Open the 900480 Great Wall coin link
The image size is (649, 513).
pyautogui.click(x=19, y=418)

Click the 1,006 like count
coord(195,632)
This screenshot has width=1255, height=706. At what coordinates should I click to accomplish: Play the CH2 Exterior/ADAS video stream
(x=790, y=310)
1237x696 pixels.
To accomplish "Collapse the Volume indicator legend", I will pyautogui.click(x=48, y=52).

---

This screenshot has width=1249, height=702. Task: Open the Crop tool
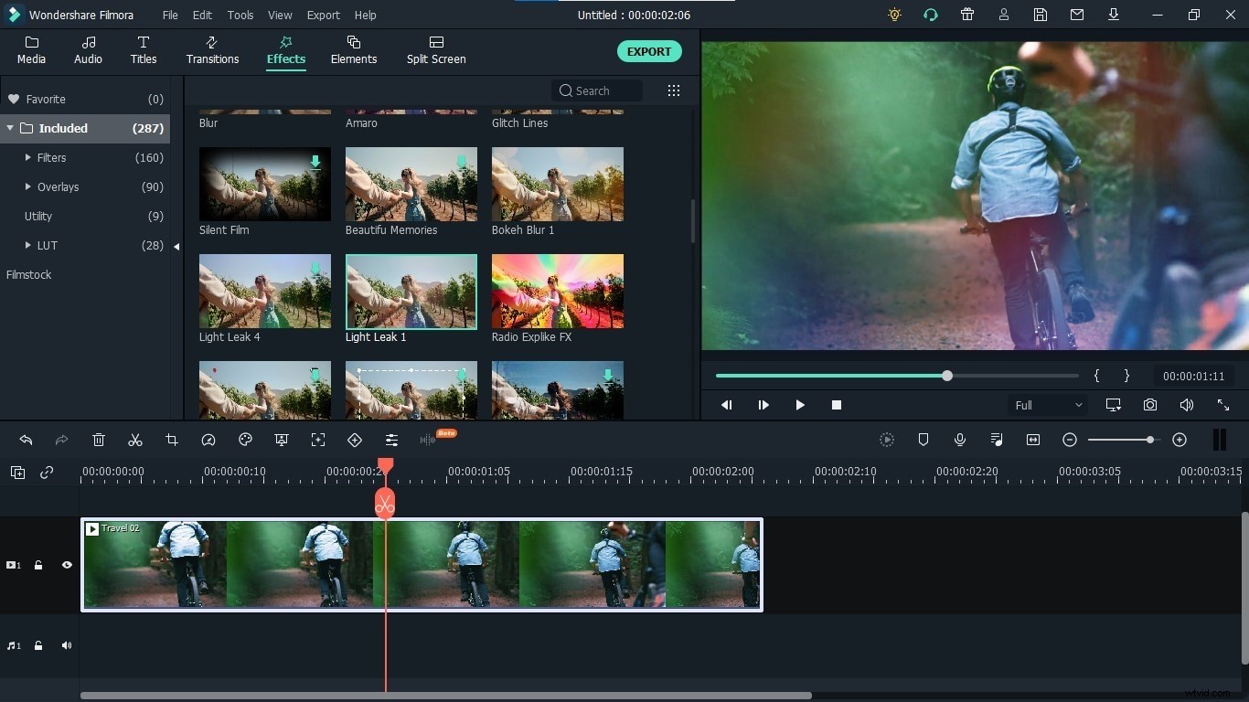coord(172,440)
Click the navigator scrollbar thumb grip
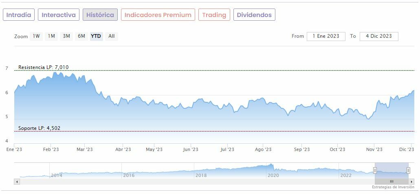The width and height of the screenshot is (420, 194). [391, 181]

--

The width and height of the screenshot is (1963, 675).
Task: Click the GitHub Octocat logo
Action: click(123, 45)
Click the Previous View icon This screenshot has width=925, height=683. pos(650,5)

▶ _Your objective_
Please convert the material from the line containing "Click the 1,006 like count" down to the line containing "(x=790, y=310)", both included, into a Markdown table with the columns Row and Material line, leaving out any blank lines.

▶ _Finished answer_
| Row | Material line |
|---|---|
| 1 | Click the 1,006 like count |
| 2 | coord(195,632) |
| 3 | This screenshot has width=1255, height=706. At what coordinates should I click to accomplish: Play the CH2 Exterior/ADAS video stream |
| 4 | (x=790, y=310) |